(Items from a data source)
╭──

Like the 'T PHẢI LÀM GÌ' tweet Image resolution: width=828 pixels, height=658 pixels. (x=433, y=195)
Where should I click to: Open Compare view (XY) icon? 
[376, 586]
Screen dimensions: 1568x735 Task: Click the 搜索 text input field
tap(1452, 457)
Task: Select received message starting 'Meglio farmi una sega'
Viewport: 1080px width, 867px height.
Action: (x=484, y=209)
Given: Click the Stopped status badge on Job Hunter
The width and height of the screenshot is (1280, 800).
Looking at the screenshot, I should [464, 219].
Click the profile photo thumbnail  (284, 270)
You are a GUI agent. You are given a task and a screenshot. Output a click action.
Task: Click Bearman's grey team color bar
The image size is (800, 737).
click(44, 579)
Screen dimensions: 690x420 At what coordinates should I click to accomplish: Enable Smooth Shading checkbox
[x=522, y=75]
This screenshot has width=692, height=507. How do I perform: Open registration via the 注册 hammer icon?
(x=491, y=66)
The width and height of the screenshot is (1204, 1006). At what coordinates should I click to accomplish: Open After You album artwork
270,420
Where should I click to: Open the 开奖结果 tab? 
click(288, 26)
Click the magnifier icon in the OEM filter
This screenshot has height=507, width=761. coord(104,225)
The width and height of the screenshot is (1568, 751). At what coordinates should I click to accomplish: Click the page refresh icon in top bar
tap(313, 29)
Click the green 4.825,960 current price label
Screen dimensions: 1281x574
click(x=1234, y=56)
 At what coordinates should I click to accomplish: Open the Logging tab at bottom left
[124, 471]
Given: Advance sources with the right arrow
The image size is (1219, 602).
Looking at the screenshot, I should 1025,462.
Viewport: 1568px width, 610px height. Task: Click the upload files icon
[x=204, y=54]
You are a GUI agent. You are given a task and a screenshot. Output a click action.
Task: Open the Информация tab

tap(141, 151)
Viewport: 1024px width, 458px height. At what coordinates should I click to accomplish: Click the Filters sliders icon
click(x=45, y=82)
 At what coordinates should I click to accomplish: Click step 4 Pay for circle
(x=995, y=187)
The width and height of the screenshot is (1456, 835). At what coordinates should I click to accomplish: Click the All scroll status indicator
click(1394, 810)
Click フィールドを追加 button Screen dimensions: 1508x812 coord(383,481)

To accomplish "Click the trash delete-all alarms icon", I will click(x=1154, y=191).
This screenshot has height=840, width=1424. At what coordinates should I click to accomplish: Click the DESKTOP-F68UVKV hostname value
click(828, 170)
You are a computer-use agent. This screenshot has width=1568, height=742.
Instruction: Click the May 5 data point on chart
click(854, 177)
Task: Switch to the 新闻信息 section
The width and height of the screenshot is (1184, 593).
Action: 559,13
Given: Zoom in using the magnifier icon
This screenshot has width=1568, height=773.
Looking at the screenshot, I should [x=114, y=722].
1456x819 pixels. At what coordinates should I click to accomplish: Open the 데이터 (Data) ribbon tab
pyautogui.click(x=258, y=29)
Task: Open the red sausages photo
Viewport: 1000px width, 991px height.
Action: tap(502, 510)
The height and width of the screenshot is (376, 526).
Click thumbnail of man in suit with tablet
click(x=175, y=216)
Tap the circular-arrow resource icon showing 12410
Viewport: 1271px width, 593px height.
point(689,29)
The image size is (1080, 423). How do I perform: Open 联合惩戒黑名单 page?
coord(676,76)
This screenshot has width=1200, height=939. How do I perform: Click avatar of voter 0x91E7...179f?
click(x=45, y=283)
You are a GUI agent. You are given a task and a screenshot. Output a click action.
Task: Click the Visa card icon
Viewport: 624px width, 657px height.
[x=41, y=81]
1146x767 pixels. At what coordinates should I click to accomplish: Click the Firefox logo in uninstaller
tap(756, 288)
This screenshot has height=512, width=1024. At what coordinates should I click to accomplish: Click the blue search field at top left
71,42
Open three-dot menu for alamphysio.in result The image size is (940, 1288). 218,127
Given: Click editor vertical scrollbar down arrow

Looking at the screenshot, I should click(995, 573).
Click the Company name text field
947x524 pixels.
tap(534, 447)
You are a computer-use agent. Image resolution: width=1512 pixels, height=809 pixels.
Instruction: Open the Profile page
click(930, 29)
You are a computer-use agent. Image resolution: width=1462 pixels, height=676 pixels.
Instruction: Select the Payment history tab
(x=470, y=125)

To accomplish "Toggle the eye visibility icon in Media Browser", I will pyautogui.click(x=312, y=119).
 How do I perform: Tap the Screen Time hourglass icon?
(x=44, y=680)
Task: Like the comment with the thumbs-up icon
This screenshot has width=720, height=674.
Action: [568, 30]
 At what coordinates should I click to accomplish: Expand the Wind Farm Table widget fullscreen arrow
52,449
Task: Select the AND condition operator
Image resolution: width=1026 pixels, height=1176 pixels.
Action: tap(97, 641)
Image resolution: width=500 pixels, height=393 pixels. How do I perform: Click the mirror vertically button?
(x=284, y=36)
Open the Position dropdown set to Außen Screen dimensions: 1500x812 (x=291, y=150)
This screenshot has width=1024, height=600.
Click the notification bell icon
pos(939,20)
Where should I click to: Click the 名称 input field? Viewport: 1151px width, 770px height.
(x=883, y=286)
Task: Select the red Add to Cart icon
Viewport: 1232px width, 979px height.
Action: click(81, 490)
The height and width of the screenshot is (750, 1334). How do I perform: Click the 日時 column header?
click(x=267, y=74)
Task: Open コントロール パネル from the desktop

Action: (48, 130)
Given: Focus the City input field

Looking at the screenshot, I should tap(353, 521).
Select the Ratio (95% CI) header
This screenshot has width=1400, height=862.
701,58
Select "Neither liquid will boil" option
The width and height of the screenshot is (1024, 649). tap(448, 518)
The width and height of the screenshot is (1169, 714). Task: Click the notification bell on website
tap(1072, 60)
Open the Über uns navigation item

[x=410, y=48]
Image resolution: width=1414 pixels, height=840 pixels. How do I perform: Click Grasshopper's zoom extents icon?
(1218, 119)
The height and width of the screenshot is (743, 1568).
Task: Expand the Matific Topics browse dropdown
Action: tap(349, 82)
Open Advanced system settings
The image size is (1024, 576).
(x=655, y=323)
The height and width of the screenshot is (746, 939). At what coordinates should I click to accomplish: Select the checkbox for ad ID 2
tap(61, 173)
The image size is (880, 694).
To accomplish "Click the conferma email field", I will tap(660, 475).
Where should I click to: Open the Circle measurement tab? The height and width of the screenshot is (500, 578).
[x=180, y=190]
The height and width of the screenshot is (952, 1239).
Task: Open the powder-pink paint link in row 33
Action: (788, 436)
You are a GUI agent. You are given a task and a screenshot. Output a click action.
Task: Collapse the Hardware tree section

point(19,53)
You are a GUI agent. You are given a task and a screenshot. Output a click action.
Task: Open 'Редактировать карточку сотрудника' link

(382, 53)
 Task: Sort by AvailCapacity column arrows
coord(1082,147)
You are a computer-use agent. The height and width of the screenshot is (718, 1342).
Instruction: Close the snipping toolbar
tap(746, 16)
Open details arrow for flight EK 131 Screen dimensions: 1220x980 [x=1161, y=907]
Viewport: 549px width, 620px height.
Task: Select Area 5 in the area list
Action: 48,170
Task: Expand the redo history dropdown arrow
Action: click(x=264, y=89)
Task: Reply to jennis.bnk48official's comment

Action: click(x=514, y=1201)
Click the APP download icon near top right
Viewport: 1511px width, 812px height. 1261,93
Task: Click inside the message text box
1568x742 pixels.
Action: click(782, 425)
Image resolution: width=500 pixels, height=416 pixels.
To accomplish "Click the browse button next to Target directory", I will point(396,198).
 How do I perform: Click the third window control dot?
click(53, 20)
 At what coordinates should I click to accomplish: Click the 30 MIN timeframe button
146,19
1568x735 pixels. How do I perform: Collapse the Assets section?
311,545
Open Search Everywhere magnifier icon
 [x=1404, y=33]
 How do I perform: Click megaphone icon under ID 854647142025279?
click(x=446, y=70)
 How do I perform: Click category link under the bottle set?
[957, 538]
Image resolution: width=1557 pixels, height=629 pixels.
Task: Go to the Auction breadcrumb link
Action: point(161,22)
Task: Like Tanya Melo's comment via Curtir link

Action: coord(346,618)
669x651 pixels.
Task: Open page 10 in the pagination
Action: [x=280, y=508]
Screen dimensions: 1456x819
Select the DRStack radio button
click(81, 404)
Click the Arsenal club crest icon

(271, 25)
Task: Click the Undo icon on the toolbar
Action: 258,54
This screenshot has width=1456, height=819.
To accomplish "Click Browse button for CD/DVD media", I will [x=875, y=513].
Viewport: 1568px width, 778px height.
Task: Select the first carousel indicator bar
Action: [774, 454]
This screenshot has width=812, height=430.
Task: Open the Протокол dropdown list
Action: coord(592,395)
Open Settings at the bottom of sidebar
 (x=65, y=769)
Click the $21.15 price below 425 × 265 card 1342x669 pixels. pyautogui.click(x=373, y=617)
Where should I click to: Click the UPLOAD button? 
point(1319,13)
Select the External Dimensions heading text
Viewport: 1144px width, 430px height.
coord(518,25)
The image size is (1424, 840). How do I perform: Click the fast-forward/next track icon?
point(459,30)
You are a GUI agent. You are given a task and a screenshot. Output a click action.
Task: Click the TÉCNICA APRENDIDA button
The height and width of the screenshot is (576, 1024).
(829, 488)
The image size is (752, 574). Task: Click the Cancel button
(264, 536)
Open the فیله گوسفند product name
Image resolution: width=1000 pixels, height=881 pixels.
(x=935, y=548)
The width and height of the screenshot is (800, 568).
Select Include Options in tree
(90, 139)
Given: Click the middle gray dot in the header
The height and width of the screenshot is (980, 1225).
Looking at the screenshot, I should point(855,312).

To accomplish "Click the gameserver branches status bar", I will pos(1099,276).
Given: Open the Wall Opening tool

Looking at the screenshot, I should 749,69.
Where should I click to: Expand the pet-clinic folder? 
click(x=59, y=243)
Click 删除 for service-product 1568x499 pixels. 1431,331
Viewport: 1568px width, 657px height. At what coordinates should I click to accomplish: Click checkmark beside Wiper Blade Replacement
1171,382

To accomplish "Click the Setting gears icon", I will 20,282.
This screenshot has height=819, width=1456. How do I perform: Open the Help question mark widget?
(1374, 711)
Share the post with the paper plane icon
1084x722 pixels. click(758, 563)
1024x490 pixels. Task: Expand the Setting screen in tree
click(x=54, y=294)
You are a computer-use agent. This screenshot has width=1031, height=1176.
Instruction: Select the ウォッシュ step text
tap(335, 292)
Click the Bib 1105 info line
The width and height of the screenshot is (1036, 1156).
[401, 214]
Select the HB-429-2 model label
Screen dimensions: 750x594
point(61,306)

╰──

## Task goal
Can you extract the items from the start through the line containing "click(x=1234, y=56)", including both ends, and reproduce those lines unchanged?

## Full answer
Like the 'T PHẢI LÀM GÌ' tweet Image resolution: width=828 pixels, height=658 pixels. (x=433, y=195)
Where should I click to: Open Compare view (XY) icon? 
[376, 586]
Screen dimensions: 1568x735 Task: Click the 搜索 text input field
tap(1452, 457)
Task: Select received message starting 'Meglio farmi una sega'
Viewport: 1080px width, 867px height.
Action: (x=484, y=209)
Given: Click the Stopped status badge on Job Hunter
The width and height of the screenshot is (1280, 800).
Looking at the screenshot, I should [464, 219].
Click the profile photo thumbnail  (284, 270)
You are a GUI agent. You are given a task and a screenshot. Output a click action.
Task: Click Bearman's grey team color bar
The image size is (800, 737).
click(44, 579)
Screen dimensions: 690x420 At what coordinates should I click to accomplish: Enable Smooth Shading checkbox
[x=522, y=75]
This screenshot has width=692, height=507. How do I perform: Open registration via the 注册 hammer icon?
(x=491, y=66)
The width and height of the screenshot is (1204, 1006). At what coordinates should I click to accomplish: Open After You album artwork
270,420
Where should I click to: Open the 开奖结果 tab? 
click(288, 26)
Click the magnifier icon in the OEM filter
This screenshot has height=507, width=761. coord(104,225)
The width and height of the screenshot is (1568, 751). At what coordinates should I click to accomplish: Click the page refresh icon in top bar
tap(313, 29)
Click the green 4.825,960 current price label
Screen dimensions: 1281x574
click(x=1234, y=56)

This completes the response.